Clinical sensitivity cannot be estimated because only a very small number of patients have been reported (Adams et al. 2014; Robinson 2014). Analytical sensitivity may be high because the only reported pathogenic variant is detectable by sequencing.

To date, no large deletions or duplications have been described in the PCK1 gene.
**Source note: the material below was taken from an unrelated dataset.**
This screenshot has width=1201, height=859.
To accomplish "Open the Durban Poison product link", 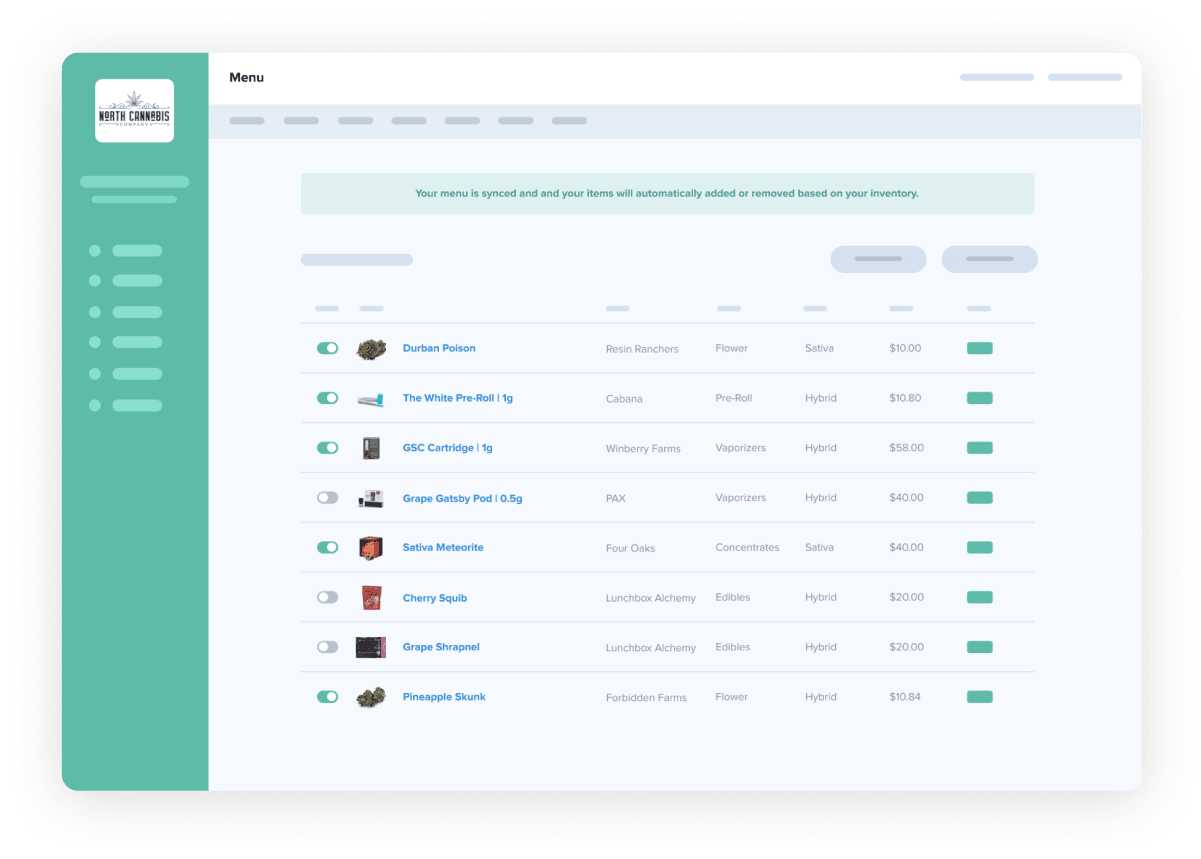I will point(439,348).
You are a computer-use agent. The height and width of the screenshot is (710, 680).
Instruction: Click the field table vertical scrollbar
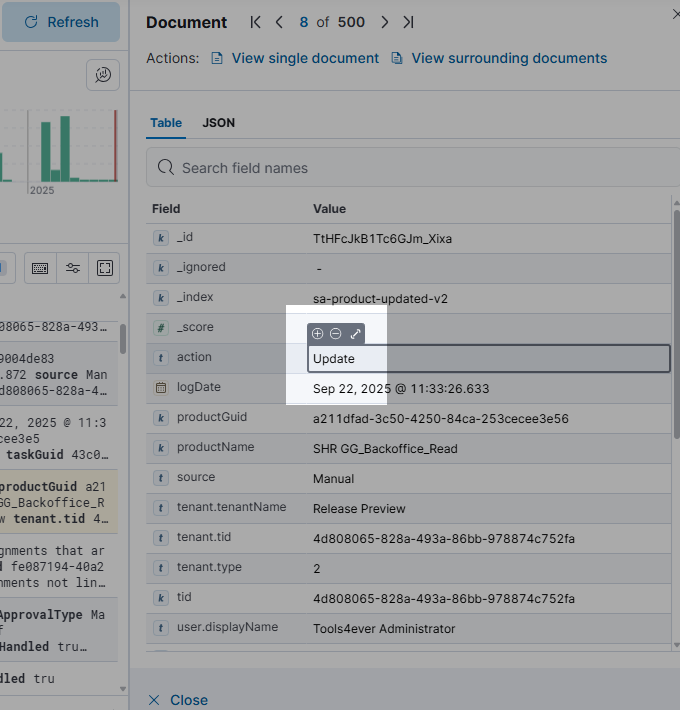click(x=675, y=320)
This test provides full coverage of all coding exons of the PCK1 gene plus 10 bases of flanking noncoding DNA in all available transcripts along with other non-coding regions in which pathogenic variants have been identified at PreventionGenetics or reported elsewhere. We define full coverage as >20X NGS reads or Sanger sequencing. PGnome panels typically provide slightly increased coverage over the PGxome equivalent. PGnome sequencing panels have the added benefit of additional analysis and reporting of deep intronic regions (where applicable).

Dependent on the sequencing backbone selected for this testing, discounted reflex testing to any other similar backbone-based test is available (i.e., PGxome panel to whole PGxome; PGnome panel to whole PGnome).